Exclude the pictures, then repeat exactly each line from the one containing "This screenshot has width=596, height=364." to the final line of the records that follow.

::: Source data :::

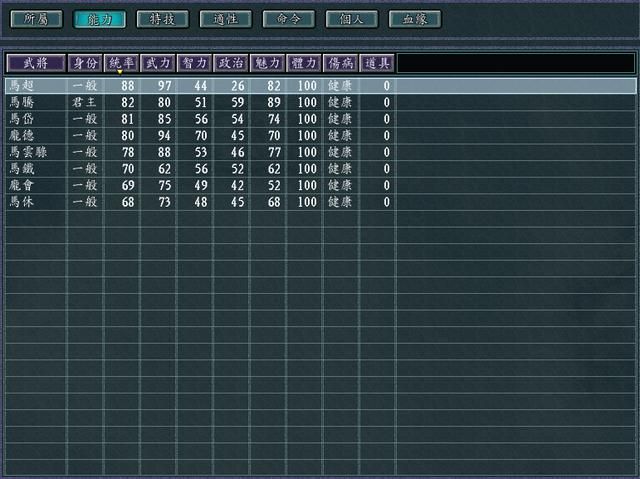
Task: Sort by the 魅力 column header
Action: [267, 63]
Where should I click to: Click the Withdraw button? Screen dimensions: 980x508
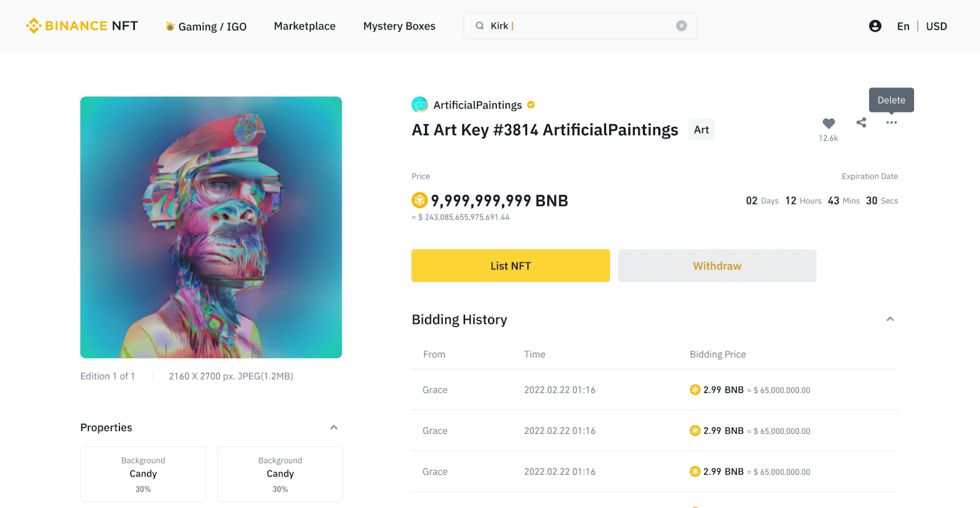pyautogui.click(x=717, y=266)
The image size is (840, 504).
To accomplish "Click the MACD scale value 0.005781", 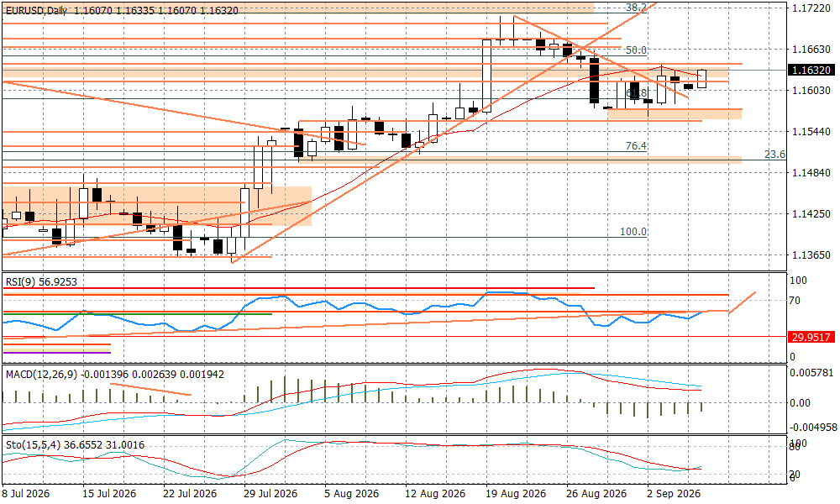I will (x=812, y=372).
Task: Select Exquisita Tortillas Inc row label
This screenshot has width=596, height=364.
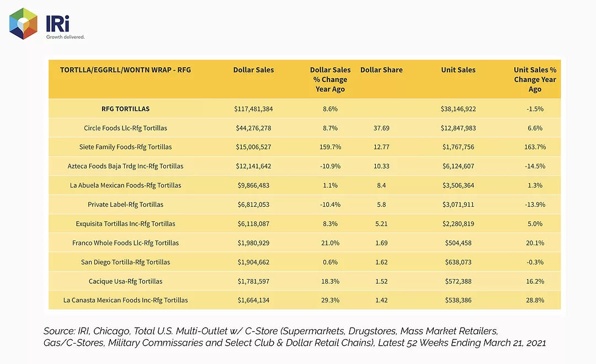Action: tap(125, 224)
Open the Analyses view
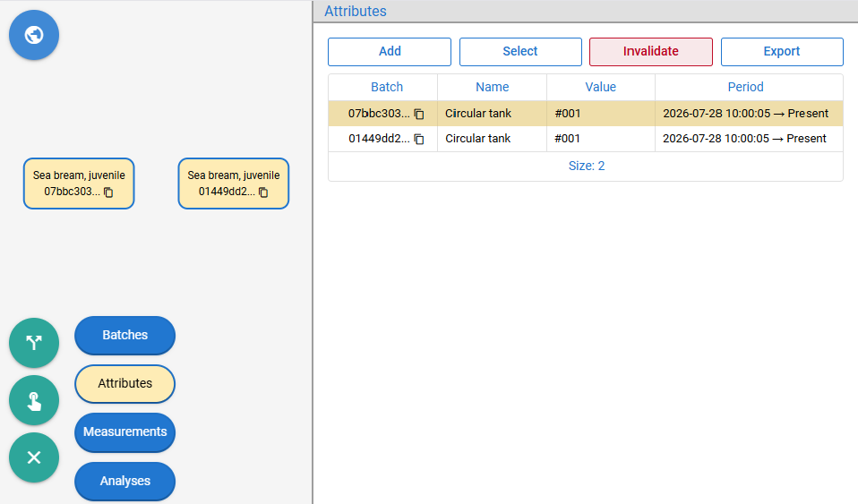The width and height of the screenshot is (858, 504). coord(124,481)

:::

**Reply to the exercise:**
This screenshot has width=596, height=364.
Action: tap(125, 224)
Open the Analyses view
The width and height of the screenshot is (858, 504). coord(124,481)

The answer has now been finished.